In the last five years alone, the government has paid TDS of Rs1.5tr since consumers can’t afford to pay for the expensive energy our system produces.


‘Independent power projects based on local coal are given an internal rate of return of 20pc which puts hydro projects at a disadvantage’


With this subsidy, almost 5,000MW of new renewable energy capacity could have been added to the national grid. Thermal energy is not cheap. And if people think renewable energy is expensive, just remember price tag of Rs1.5tr as subsidies for thermal generation in the last five years alone.

Critics say the cost of producing electricity from renewable energy exceeds the cost of electricity from thermal generation, hence thermal generation should be preferred.

This is again a matter of perspective. Let’s suppose if we would have built our energy system based on small distributive, community-driven system rather than large-scale, centralised system that we currently operate in, we would not have needed sprawling costs that we incur today on things such as large scale transmission lines, transformers, distribution grids, cables, meters, people to read meters, planners and headquarters etc.

In local parlance, this cost is typically known as distribution margin (DM) and is typically one-fifth of the total cost of electricity today. Add to this the cost of line losses that we incur today on our centralised energy systems and power theft, which almost always cripple the power system and ask for higher subsidies and enormous debt problems.

Even at large-scale production now, renewables are competing against thermal and coal power generation. The best wind turbine in town is producing electricity at the same cost as large scale coal generation.

Hydel generation is so cheap that even if we tap 20pc of the total hydro potential, these will require no subsidies. What renewables further provide is fuel price hedging since the price of solar and wind resources have been bestowed by nature for free.

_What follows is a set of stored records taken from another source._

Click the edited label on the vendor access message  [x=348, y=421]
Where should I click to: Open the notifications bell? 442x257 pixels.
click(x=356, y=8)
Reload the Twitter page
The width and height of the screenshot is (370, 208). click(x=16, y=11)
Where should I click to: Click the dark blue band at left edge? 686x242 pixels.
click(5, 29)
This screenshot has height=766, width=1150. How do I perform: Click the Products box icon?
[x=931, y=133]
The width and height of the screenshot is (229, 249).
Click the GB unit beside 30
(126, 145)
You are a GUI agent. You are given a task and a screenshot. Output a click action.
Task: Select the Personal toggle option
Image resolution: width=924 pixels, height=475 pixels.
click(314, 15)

Even if we install renewables at a higher price, we no longer have to worry about fuel price volatility and exploding fiscal deficits in times when price of oil balloons up. Further, the externalities such as environmental and health costs of producing renewable energy far outshine the cost of thermal generation.

No doubt renewable energy is intermittent (only when sun is shining and wind is blowing) and thermal generation is baseload (can run 24 hours). This argument is technically true. Solar energy produces mostly during the day time but we also need most electricity during that time period only.

Wind generally blows during the night time and if combined well with solar can give a powerful solution to intermittency. Hydro generation produces maximum electricity during summer time, just when we need most electricity.-

Technical intermittency remains an issue but we need to re-define intermittency in Pakistan’s context. The question we need to ask is: have we received uninterrupted electricity supply on thermal generation?

The obvious answer is a resounding no. With up to 18 hours of daily load-shedding, intermittency is a problem more for thermal-based generation rather than renewables.

Renewables may encounter engineering or natural intermittency problem. But thermal generation produces far greater financial intermittency problems since the power sector cannot afford high furnace oil and diesel prices.

Think of creeping circular debt bailouts time and again, nationwide petrol crisis and large scale blackouts because somehow the power sector has not generated enough financial muscle to cater to increasing production levels at higher prices. Intermittency is a major risk for thermal generation and not for renewables.

As consumers of electricity, we have not been given choice over the supply of electricity. Consumers should be given a broad based choice to pick and choose from newer and efficient technologies.

Right now, we are left with only an obsolete option for electricity generation which is expensive and at the same time less efficient. We need to enlarge our menu, open up more choices, benefit from renewable energy prices of today and use current low thermal prices to plan an effective transition from this gigantic, inefficient power sector to a new, efficient one.